§ Задание A
Воспроизведите без изменений фрагмент приведённого ниже отрывка о слежке: начните со слов «Я частенько ходил» и закончите словами «какое-то про шпионов!».

§ Извлечённый текст
Я частенько ходил заниматься в библиотеку им Ленина. Так вот, сижу, а за столом напротив – опять «знакомая личность»!.. Вначале они пытались быть неприметными. Потом я стал их угадывать – держатся в отдалении, как бы в тени, и манера, глаза – какие-то настороженные, юркие. Не зная за собой никаких грехов, даже не отдавая себе отчета в том, что происходит что-то серьезное, я стал заигрывать с ними, уходить от хвоста – ну прямо кино какое-то про шпионов!
Потом они появились уже у дома: провожают в метро, до вагона, а там в мой вагон садится другой, из тех, кто был накануне на занятиях. Я ни с кем не говорил на эту тему, хотел разгадать загадку сам. Мой мозг фиксировал слежку, облик филеров – и только! Я чувствовал свое превосходство, что я умнее. Наученный горьким
Однажды мы, человек пятнадцать, собрались у метро «Маяковская» и пошли на квартиру к кому-то из наших коллег праздновать чей-то день рождения. Отметили, посидели с песнями и ближе к полуночи собрались расходиться по домам. Да, забыл сказать: в течение вечера несколько раз заглядывали все те же знакомые лица. Девчонки приглашали их к столу, те извинялись, что «не в ту квартиру попали». А когда мы вышли гурьбой из квартиры, на лестницах было человек пять мужчин.
На улице мы обратили внимание, что дом окружен. В стороне от дома стояли машины. У каждой по два-три человека!..
Ребята наши удивились. Им было весело, все настроены бесшабашно. Разговаривали громко, смеясь и подтрунивая:
– Смотри сколько! Будто за нами…
– Ой, вон тот заглядывал к нам!..
Ничего не подозревая, ребята фантазировали:
– Как в революцию… Подпольщиков окружили!..

(Данные, извлечённые из коллекции)

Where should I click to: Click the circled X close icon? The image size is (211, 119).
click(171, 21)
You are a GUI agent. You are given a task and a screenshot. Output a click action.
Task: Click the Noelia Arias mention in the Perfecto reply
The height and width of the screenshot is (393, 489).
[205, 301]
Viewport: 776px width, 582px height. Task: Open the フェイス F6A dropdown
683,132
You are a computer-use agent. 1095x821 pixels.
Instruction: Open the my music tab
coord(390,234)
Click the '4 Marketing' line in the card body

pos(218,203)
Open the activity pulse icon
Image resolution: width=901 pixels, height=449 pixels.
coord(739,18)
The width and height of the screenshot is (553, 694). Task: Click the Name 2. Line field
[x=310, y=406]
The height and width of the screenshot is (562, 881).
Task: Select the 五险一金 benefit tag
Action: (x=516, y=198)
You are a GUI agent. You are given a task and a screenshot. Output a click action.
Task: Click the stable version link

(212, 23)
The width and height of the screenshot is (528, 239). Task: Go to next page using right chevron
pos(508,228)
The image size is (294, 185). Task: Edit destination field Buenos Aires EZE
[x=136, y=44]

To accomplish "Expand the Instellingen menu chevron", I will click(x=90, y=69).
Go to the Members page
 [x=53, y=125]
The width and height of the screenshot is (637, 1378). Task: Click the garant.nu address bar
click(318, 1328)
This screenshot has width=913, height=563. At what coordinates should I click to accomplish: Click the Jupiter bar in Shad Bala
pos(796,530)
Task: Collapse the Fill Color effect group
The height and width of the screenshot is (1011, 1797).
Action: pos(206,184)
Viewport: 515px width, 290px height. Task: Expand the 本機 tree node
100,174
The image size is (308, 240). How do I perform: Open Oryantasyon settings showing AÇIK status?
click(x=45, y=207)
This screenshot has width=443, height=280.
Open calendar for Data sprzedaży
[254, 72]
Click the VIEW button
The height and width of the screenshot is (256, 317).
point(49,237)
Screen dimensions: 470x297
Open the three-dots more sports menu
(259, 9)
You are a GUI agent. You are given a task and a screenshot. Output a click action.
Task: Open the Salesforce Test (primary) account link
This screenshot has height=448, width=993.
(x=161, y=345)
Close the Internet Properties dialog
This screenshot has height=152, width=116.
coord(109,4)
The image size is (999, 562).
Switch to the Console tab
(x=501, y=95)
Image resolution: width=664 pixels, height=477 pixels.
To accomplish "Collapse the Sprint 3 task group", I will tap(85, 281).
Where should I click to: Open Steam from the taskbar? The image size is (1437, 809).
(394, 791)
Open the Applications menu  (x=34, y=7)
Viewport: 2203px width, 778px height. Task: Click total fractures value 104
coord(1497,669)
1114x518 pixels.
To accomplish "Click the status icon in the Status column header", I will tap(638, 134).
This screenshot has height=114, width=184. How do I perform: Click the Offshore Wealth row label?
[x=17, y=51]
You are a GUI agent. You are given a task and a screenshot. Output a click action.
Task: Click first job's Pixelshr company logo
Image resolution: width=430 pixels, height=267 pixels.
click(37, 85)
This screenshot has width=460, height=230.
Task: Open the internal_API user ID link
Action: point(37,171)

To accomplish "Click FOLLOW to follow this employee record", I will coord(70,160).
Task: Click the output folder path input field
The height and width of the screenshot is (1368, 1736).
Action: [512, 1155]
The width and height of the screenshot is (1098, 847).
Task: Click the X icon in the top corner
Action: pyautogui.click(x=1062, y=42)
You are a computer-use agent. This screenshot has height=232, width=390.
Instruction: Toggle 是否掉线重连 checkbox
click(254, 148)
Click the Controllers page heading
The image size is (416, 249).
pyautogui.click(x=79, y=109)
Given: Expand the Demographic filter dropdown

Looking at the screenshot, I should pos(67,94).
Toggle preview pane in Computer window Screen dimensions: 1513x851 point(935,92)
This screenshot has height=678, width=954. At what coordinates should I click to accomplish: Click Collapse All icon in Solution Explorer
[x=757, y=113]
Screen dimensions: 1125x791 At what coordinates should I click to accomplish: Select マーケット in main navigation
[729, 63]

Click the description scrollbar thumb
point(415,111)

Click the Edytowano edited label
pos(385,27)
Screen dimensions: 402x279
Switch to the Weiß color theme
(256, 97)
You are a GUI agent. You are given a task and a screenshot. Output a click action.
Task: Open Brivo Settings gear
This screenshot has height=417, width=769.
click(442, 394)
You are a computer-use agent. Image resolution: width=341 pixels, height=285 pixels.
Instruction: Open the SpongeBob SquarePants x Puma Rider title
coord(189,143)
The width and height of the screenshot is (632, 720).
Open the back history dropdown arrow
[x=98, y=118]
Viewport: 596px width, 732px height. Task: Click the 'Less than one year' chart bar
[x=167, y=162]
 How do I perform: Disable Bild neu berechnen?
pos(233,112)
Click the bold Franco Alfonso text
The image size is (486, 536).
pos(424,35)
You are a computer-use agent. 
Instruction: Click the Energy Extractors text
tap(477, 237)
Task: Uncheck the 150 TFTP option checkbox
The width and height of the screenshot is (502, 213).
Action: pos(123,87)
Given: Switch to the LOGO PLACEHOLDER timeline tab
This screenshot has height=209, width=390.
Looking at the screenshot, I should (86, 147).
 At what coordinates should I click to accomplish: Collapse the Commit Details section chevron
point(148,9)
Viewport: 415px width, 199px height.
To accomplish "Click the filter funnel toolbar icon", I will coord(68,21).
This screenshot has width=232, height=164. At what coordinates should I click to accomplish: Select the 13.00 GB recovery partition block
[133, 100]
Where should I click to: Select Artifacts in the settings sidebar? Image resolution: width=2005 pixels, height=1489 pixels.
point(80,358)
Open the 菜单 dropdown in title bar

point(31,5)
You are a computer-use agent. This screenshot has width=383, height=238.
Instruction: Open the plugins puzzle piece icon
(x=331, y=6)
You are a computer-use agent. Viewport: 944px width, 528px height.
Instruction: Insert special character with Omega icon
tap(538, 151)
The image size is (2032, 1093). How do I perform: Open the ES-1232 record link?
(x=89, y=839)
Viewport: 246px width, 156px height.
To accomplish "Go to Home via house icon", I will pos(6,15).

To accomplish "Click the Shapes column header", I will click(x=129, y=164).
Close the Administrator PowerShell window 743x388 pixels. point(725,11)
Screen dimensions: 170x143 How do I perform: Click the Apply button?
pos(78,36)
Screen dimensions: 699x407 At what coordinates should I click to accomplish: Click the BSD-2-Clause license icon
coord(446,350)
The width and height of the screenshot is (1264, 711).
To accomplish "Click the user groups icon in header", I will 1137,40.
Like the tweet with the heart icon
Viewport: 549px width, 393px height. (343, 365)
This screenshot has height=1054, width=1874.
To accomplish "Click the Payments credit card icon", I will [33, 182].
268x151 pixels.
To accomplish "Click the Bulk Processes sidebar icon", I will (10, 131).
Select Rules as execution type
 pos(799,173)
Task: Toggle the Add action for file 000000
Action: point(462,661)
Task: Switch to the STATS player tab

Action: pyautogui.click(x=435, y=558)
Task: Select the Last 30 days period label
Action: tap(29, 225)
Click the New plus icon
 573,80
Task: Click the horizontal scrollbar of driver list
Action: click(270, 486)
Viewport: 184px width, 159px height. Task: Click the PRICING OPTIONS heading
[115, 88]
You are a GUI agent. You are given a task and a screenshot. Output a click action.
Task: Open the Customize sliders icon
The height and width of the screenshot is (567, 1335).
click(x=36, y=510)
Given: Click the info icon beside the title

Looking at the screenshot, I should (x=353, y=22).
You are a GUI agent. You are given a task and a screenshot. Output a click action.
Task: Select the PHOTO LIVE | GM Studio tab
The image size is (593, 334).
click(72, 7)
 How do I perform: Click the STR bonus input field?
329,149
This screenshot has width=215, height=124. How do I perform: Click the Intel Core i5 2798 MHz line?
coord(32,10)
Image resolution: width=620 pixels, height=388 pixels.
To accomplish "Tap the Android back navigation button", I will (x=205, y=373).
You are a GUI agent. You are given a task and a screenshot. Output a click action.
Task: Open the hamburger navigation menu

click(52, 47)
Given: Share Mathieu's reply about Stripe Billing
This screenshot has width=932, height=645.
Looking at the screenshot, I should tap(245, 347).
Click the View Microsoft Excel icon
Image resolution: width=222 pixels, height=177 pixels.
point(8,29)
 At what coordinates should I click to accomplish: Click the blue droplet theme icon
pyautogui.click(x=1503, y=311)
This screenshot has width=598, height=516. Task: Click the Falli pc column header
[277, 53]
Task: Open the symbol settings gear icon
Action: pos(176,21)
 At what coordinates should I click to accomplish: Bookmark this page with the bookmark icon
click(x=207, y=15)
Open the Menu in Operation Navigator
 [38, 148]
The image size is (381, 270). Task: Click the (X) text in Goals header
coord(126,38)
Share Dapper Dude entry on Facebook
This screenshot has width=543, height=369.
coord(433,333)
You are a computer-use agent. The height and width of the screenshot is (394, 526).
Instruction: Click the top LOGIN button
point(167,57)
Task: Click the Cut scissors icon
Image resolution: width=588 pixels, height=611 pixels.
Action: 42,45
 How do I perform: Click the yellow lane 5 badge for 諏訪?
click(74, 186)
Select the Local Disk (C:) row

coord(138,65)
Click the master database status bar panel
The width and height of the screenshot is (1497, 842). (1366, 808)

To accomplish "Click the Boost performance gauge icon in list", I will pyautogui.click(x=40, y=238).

§ Задание B
Преобразуйте в нумерованный список строки записей, начиная со строки, где есть «The width and height of the screenshot is (1264, 711).», и заканчивая строкой с «will [33, 182].» (обе включительно); пустые строки пропустите.

§ Ответ A
Я частенько ходил заниматься в библиотеку им Ленина. Так вот, сижу, а за столом напротив – опять «знакомая личность»!.. Вначале они пытались быть неприметными. Потом я стал их угадывать – держатся в отдалении, как бы в тени, и манера, глаза – какие-то настороженные, юркие. Не зная за собой никаких грехов, даже не отдавая себе отчета в том, что происходит что-то серьезное, я стал заигрывать с ними, уходить от хвоста – ну прямо кино какое-то про шпионов!

§ Ответ B
1. The width and height of the screenshot is (1264, 711).
2. To accomplish "Click the user groups icon in header", I will 1137,40.
3. Like the tweet with the heart icon
4. Viewport: 549px width, 393px height. (343, 365)
5. This screenshot has height=1054, width=1874.
6. To accomplish "Click the Payments credit card icon", I will [33, 182].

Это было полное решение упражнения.